● **Problem to solve**
Could you retype the whole listing, word for word?

● **Records for the task**
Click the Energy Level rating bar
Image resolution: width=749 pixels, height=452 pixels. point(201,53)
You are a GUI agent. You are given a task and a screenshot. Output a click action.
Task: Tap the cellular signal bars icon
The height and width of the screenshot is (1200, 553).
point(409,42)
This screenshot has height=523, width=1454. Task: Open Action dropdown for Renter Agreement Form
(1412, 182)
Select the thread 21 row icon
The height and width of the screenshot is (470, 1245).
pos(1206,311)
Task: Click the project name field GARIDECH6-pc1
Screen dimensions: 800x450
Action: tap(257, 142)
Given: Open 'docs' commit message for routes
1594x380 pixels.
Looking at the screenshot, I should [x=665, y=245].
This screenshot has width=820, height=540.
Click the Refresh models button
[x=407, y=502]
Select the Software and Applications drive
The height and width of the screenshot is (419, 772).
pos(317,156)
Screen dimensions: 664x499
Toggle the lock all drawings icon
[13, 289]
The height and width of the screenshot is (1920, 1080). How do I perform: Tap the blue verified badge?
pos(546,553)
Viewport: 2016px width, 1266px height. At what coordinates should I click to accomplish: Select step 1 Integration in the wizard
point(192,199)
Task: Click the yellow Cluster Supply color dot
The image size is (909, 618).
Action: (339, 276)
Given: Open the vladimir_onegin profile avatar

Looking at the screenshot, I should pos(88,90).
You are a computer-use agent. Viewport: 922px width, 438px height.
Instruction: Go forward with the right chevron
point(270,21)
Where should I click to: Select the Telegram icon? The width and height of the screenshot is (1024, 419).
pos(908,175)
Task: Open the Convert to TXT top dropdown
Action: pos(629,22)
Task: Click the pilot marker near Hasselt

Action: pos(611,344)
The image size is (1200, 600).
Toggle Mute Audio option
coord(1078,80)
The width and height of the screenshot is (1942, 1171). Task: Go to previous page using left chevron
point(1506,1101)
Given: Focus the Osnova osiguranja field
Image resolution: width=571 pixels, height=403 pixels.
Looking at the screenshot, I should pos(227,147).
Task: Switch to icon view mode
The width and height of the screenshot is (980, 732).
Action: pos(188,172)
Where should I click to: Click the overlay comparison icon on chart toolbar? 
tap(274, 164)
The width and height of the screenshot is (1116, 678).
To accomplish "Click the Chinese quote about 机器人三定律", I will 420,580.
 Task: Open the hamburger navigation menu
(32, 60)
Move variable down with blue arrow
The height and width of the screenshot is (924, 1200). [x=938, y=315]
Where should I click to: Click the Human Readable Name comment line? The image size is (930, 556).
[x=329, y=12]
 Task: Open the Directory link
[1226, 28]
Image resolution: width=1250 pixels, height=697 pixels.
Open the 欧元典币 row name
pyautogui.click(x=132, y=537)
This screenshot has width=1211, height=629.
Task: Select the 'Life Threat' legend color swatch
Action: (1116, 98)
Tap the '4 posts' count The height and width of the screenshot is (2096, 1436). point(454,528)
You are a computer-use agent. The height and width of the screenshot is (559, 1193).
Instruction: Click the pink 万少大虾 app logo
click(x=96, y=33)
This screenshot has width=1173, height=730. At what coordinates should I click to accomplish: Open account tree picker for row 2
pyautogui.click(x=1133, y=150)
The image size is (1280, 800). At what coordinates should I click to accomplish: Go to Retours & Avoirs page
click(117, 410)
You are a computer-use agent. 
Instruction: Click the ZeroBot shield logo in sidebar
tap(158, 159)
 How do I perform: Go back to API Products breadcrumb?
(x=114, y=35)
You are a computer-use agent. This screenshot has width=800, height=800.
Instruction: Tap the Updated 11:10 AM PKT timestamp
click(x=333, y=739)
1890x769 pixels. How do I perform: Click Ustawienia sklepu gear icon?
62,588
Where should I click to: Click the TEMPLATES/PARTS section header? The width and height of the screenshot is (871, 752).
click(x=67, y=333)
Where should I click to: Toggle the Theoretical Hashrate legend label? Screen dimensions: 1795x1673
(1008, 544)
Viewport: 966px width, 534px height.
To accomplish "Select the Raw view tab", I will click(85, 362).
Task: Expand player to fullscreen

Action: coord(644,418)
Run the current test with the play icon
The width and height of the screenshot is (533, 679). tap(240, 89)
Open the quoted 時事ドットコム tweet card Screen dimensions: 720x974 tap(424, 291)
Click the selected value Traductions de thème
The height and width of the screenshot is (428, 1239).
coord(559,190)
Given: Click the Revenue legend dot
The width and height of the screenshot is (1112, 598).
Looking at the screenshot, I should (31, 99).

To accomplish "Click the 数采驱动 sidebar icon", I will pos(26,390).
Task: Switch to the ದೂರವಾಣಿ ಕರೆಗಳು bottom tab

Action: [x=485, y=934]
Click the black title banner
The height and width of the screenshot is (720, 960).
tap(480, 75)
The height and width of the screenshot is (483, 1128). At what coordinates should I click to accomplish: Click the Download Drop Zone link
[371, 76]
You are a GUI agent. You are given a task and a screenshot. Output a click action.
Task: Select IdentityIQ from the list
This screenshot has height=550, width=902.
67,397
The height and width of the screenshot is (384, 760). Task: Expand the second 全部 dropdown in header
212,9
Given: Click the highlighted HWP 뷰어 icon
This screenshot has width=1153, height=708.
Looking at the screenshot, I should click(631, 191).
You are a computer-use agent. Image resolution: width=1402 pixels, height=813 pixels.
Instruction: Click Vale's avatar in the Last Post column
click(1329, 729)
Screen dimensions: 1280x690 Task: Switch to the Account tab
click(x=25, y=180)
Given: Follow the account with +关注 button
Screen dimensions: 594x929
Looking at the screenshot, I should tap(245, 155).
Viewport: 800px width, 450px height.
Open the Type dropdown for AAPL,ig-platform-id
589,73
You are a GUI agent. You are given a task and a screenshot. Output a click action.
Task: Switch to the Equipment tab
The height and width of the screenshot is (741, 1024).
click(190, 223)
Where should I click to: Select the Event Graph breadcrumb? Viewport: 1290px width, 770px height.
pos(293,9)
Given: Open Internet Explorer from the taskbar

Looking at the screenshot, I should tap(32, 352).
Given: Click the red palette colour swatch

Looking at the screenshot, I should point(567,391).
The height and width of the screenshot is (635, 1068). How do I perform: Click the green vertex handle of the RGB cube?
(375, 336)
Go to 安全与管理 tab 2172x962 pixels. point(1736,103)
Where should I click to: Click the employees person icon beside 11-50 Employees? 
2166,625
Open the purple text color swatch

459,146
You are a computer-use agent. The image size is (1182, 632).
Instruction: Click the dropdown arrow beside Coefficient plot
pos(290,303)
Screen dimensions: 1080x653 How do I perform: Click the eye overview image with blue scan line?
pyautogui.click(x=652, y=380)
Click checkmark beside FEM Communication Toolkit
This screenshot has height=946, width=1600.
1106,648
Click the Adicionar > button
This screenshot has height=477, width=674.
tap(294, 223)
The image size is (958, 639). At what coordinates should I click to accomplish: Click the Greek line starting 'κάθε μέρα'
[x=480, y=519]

● **Worked solution**
Click the Energy Level rating bar
Image resolution: width=749 pixels, height=452 pixels. point(201,53)
You are a GUI agent. You are given a task and a screenshot. Output a click action.
Task: Tap the cellular signal bars icon
The height and width of the screenshot is (1200, 553).
point(409,42)
This screenshot has height=523, width=1454. Task: Open Action dropdown for Renter Agreement Form
(1412, 182)
Select the thread 21 row icon
The height and width of the screenshot is (470, 1245).
pos(1206,311)
Task: Click the project name field GARIDECH6-pc1
Screen dimensions: 800x450
Action: tap(257, 142)
Given: Open 'docs' commit message for routes
1594x380 pixels.
Looking at the screenshot, I should [x=665, y=245].
This screenshot has width=820, height=540.
Click the Refresh models button
[x=407, y=502]
Select the Software and Applications drive
The height and width of the screenshot is (419, 772).
pos(317,156)
Screen dimensions: 664x499
Toggle the lock all drawings icon
[13, 289]
The height and width of the screenshot is (1920, 1080). How do I perform: Tap the blue verified badge?
pos(546,553)
Viewport: 2016px width, 1266px height. At what coordinates should I click to accomplish: Select step 1 Integration in the wizard
point(192,199)
Task: Click the yellow Cluster Supply color dot
The image size is (909, 618).
Action: (339, 276)
Given: Open the vladimir_onegin profile avatar

Looking at the screenshot, I should pos(88,90).
You are a computer-use agent. Viewport: 922px width, 438px height.
Instruction: Go forward with the right chevron
point(270,21)
Where should I click to: Select the Telegram icon? The width and height of the screenshot is (1024, 419).
pos(908,175)
Task: Open the Convert to TXT top dropdown
Action: pos(629,22)
Task: Click the pilot marker near Hasselt

Action: pos(611,344)
The image size is (1200, 600).
Toggle Mute Audio option
coord(1078,80)
The width and height of the screenshot is (1942, 1171). Task: Go to previous page using left chevron
point(1506,1101)
Given: Focus the Osnova osiguranja field
Image resolution: width=571 pixels, height=403 pixels.
Looking at the screenshot, I should pos(227,147).
Task: Switch to icon view mode
The width and height of the screenshot is (980, 732).
Action: pos(188,172)
Where should I click to: Click the overlay comparison icon on chart toolbar? 
tap(274, 164)
The width and height of the screenshot is (1116, 678).
To accomplish "Click the Chinese quote about 机器人三定律", I will 420,580.
 Task: Open the hamburger navigation menu
(32, 60)
Move variable down with blue arrow
The height and width of the screenshot is (924, 1200). [x=938, y=315]
Where should I click to: Click the Human Readable Name comment line? The image size is (930, 556).
[x=329, y=12]
 Task: Open the Directory link
[1226, 28]
Image resolution: width=1250 pixels, height=697 pixels.
Open the 欧元典币 row name
pyautogui.click(x=132, y=537)
This screenshot has width=1211, height=629.
Task: Select the 'Life Threat' legend color swatch
Action: (1116, 98)
Tap the '4 posts' count The height and width of the screenshot is (2096, 1436). point(454,528)
You are a computer-use agent. The height and width of the screenshot is (559, 1193).
Instruction: Click the pink 万少大虾 app logo
click(x=96, y=33)
This screenshot has width=1173, height=730. At what coordinates should I click to accomplish: Open account tree picker for row 2
pyautogui.click(x=1133, y=150)
The image size is (1280, 800). At what coordinates should I click to accomplish: Go to Retours & Avoirs page
click(117, 410)
You are a computer-use agent. 
Instruction: Click the ZeroBot shield logo in sidebar
tap(158, 159)
 How do I perform: Go back to API Products breadcrumb?
(x=114, y=35)
You are a computer-use agent. This screenshot has width=800, height=800.
Instruction: Tap the Updated 11:10 AM PKT timestamp
click(x=333, y=739)
1890x769 pixels. How do I perform: Click Ustawienia sklepu gear icon?
62,588
Where should I click to: Click the TEMPLATES/PARTS section header? The width and height of the screenshot is (871, 752).
click(x=67, y=333)
Where should I click to: Toggle the Theoretical Hashrate legend label? Screen dimensions: 1795x1673
(1008, 544)
Viewport: 966px width, 534px height.
To accomplish "Select the Raw view tab", I will click(85, 362).
Task: Expand player to fullscreen

Action: coord(644,418)
Run the current test with the play icon
The width and height of the screenshot is (533, 679). tap(240, 89)
Open the quoted 時事ドットコム tweet card Screen dimensions: 720x974 tap(424, 291)
Click the selected value Traductions de thème
The height and width of the screenshot is (428, 1239).
coord(559,190)
Given: Click the Revenue legend dot
The width and height of the screenshot is (1112, 598).
Looking at the screenshot, I should (31, 99).

To accomplish "Click the 数采驱动 sidebar icon", I will pos(26,390).
Task: Switch to the ದೂರವಾಣಿ ಕರೆಗಳು bottom tab

Action: [x=485, y=934]
Click the black title banner
The height and width of the screenshot is (720, 960).
tap(480, 75)
The height and width of the screenshot is (483, 1128). At what coordinates should I click to accomplish: Click the Download Drop Zone link
[371, 76]
You are a GUI agent. You are given a task and a screenshot. Output a click action.
Task: Select IdentityIQ from the list
This screenshot has height=550, width=902.
67,397
The height and width of the screenshot is (384, 760). Task: Expand the second 全部 dropdown in header
212,9
Given: Click the highlighted HWP 뷰어 icon
This screenshot has width=1153, height=708.
Looking at the screenshot, I should click(631, 191).
You are a computer-use agent. Image resolution: width=1402 pixels, height=813 pixels.
Instruction: Click Vale's avatar in the Last Post column
click(1329, 729)
Screen dimensions: 1280x690 Task: Switch to the Account tab
click(x=25, y=180)
Given: Follow the account with +关注 button
Screen dimensions: 594x929
Looking at the screenshot, I should tap(245, 155).
Viewport: 800px width, 450px height.
Open the Type dropdown for AAPL,ig-platform-id
589,73
You are a GUI agent. You are given a task and a screenshot. Output a click action.
Task: Switch to the Equipment tab
The height and width of the screenshot is (741, 1024).
click(190, 223)
Where should I click to: Select the Event Graph breadcrumb? Viewport: 1290px width, 770px height.
pos(293,9)
Given: Open Internet Explorer from the taskbar

Looking at the screenshot, I should tap(32, 352).
Given: Click the red palette colour swatch

Looking at the screenshot, I should point(567,391).
The height and width of the screenshot is (635, 1068). How do I perform: Click the green vertex handle of the RGB cube?
(375, 336)
Go to 安全与管理 tab 2172x962 pixels. point(1736,103)
Where should I click to: Click the employees person icon beside 11-50 Employees? 
2166,625
Open the purple text color swatch

459,146
You are a computer-use agent. The image size is (1182, 632).
Instruction: Click the dropdown arrow beside Coefficient plot
pos(290,303)
Screen dimensions: 1080x653 How do I perform: Click the eye overview image with blue scan line?
pyautogui.click(x=652, y=380)
Click checkmark beside FEM Communication Toolkit
This screenshot has height=946, width=1600.
1106,648
Click the Adicionar > button
This screenshot has height=477, width=674.
tap(294, 223)
The image size is (958, 639). At what coordinates should I click to accomplish: Click the Greek line starting 'κάθε μέρα'
[x=480, y=519]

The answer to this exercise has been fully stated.